# The problem:
Please print exactly the lines running from the one that contains "Image resolution: width=1008" to the end of the data, with both lines included.

# Data to process:
______________________________
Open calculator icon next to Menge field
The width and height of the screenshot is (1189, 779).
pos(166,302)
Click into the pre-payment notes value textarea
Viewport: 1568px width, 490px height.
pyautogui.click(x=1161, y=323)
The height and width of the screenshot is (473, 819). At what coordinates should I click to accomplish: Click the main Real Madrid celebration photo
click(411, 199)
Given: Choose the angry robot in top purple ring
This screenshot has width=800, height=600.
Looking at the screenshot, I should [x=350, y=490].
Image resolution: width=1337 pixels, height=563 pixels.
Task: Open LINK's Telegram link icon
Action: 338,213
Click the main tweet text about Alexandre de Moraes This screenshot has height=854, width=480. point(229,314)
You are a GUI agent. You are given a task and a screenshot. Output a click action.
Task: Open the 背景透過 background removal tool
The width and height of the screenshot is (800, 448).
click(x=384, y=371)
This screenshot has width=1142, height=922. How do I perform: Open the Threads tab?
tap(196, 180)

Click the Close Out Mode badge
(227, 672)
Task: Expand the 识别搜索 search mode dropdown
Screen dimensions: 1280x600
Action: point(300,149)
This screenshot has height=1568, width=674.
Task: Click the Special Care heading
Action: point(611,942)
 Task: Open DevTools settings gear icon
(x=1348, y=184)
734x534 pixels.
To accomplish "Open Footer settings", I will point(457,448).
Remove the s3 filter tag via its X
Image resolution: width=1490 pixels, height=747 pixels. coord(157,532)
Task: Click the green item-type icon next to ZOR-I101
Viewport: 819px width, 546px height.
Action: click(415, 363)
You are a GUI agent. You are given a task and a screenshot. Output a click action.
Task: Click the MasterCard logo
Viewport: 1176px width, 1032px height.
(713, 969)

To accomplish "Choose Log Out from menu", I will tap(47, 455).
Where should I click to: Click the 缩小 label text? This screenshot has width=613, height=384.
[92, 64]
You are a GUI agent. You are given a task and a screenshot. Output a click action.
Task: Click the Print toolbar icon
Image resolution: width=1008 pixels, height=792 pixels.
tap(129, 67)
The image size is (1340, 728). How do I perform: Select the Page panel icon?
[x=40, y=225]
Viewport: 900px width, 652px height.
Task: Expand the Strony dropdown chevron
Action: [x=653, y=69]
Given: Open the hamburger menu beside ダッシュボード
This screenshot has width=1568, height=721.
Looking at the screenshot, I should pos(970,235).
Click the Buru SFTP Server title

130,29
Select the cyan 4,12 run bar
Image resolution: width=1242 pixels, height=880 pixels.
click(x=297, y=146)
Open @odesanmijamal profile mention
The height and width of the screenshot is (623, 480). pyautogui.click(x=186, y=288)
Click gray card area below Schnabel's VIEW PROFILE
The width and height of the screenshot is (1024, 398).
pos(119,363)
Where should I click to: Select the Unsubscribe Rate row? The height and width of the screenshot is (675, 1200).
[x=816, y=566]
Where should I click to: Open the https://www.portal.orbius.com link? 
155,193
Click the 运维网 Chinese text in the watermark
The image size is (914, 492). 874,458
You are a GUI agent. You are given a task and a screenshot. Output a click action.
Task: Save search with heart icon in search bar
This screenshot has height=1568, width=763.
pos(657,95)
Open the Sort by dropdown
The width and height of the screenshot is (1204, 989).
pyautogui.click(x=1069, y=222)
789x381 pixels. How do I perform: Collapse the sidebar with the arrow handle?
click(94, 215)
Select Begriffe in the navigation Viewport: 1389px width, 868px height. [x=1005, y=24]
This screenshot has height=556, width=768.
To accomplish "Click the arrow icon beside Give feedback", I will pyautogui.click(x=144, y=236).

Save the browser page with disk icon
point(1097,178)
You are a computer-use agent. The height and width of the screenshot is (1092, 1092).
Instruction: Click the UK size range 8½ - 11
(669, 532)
______________________________
# Exercise solution:
Image resolution: width=1008 pixels, height=792 pixels.
tap(129, 67)
The image size is (1340, 728). How do I perform: Select the Page panel icon?
[x=40, y=225]
Viewport: 900px width, 652px height.
Task: Expand the Strony dropdown chevron
Action: [x=653, y=69]
Given: Open the hamburger menu beside ダッシュボード
This screenshot has width=1568, height=721.
Looking at the screenshot, I should pos(970,235).
Click the Buru SFTP Server title

130,29
Select the cyan 4,12 run bar
Image resolution: width=1242 pixels, height=880 pixels.
click(x=297, y=146)
Open @odesanmijamal profile mention
The height and width of the screenshot is (623, 480). pyautogui.click(x=186, y=288)
Click gray card area below Schnabel's VIEW PROFILE
The width and height of the screenshot is (1024, 398).
pos(119,363)
Where should I click to: Select the Unsubscribe Rate row? The height and width of the screenshot is (675, 1200).
[x=816, y=566]
Where should I click to: Open the https://www.portal.orbius.com link? 
155,193
Click the 运维网 Chinese text in the watermark
The image size is (914, 492). 874,458
You are a GUI agent. You are given a task and a screenshot. Output a click action.
Task: Save search with heart icon in search bar
This screenshot has height=1568, width=763.
pos(657,95)
Open the Sort by dropdown
The width and height of the screenshot is (1204, 989).
pyautogui.click(x=1069, y=222)
789x381 pixels. How do I perform: Collapse the sidebar with the arrow handle?
click(94, 215)
Select Begriffe in the navigation Viewport: 1389px width, 868px height. [x=1005, y=24]
This screenshot has height=556, width=768.
To accomplish "Click the arrow icon beside Give feedback", I will pyautogui.click(x=144, y=236).

Save the browser page with disk icon
point(1097,178)
You are a computer-use agent. The height and width of the screenshot is (1092, 1092).
Instruction: Click the UK size range 8½ - 11
(669, 532)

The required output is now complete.